When E-ish-so-oolth had gone on further not missing the two children,
they clambered down, and partly freed their eyes from the vile pitch,
running for home as fast as they could go. To their mothers they
told the story, and how their playmates of that very morning, were
now perchance within the witch's lodge, and no help to save them
from a bloody fate. Then all the mothers of the kidnapped girls
chanted the weird and doleful death lament. Four days and nights the
dismal song was heard, beyond the blue wood smoke of Indian fires.

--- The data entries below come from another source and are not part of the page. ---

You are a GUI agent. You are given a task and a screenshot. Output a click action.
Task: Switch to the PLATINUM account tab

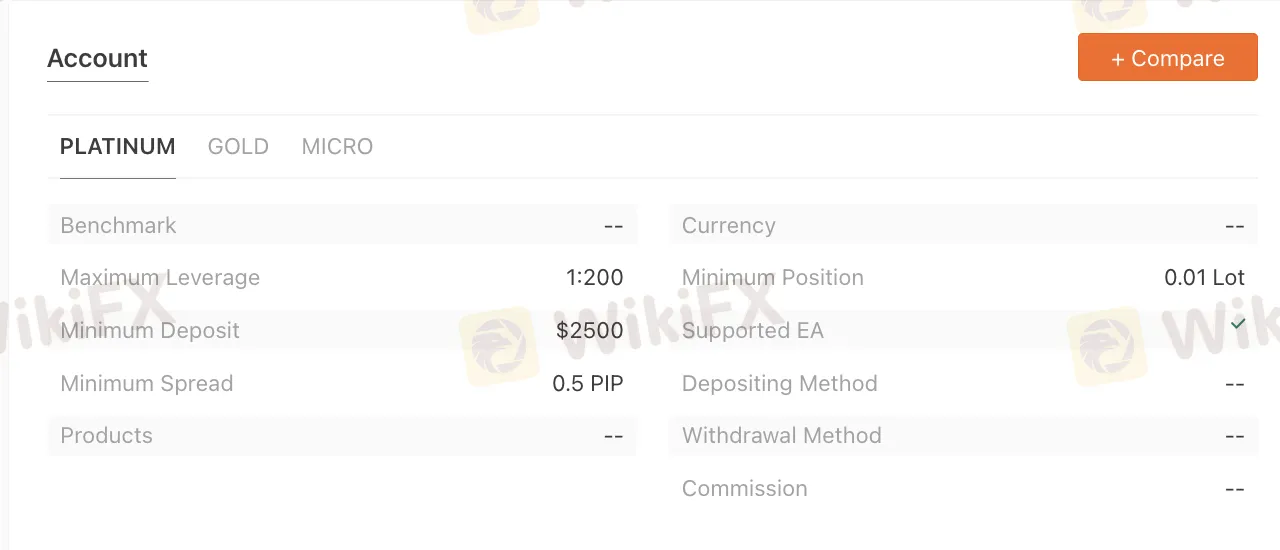(x=118, y=147)
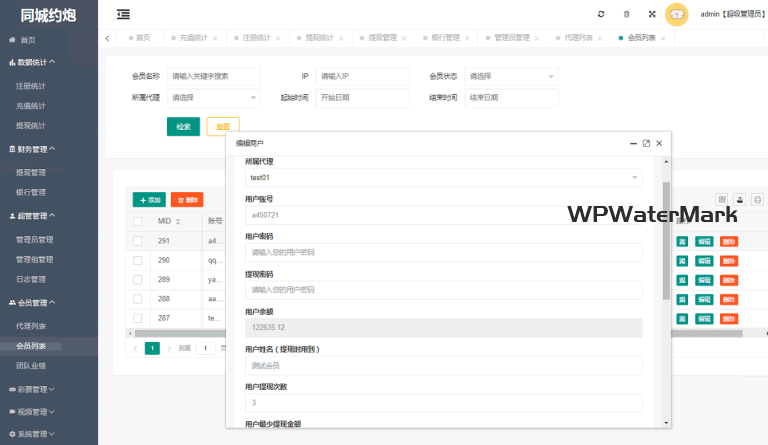Open 代理列表 in the sidebar menu
Image resolution: width=768 pixels, height=445 pixels.
(x=31, y=326)
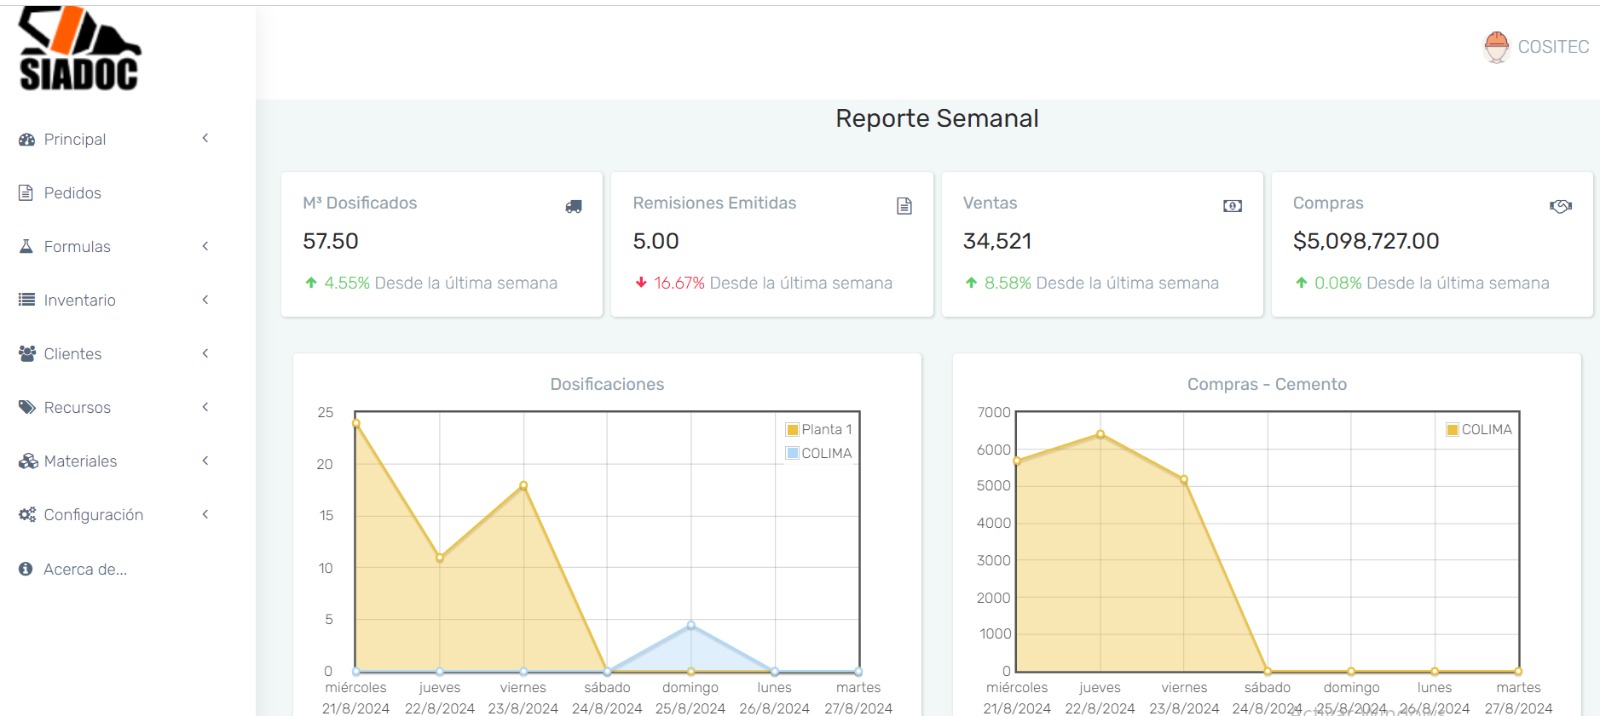Screen dimensions: 1600x716
Task: Expand the Principal menu chevron
Action: [205, 139]

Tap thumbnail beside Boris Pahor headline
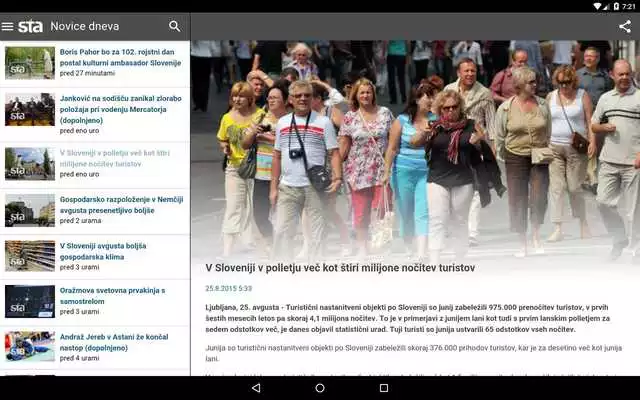click(x=30, y=63)
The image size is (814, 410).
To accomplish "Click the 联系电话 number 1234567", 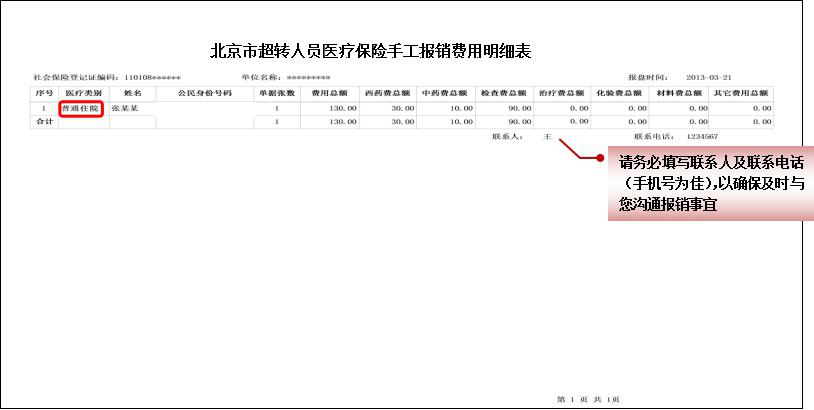I will pos(703,135).
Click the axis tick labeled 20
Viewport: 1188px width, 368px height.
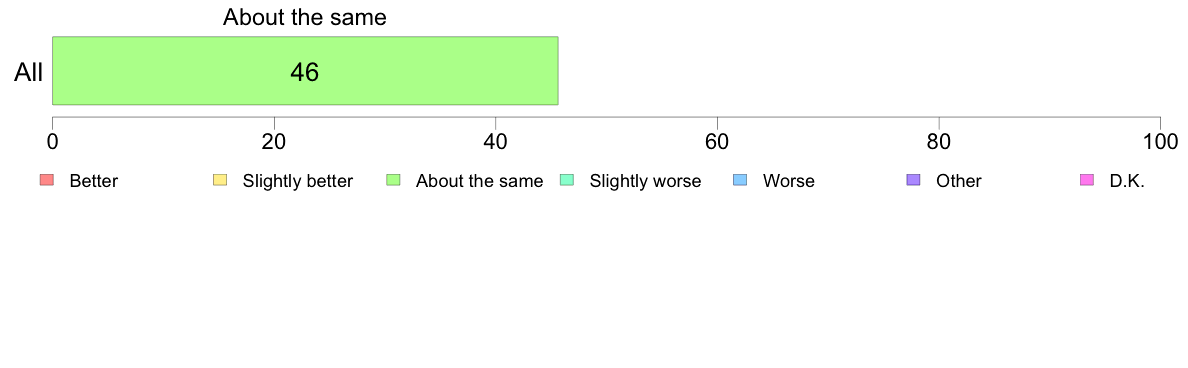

Weeks of mourning passed, and all but one were comforted, but she
sat all alone, and every morning she squatted on the sea grass at
the shore, chanting that drear and mournful song.


THE BIRTH OF EUT-LE-TEN

Early one morning as she sat and cried, her tears flowed down and
formed a little pool, a very little pool among the grass, the lank
sea grass stems on which she crouched. Surprised, she saw a movement
in the sand, the pool of tears was being changed into a child, a very
little child, so small that when the mother picked up a mussel shell,
she could cradle the small form within its pearly curve. Gently she
carried it to her dark lodge, and set it in a safe and quiet place.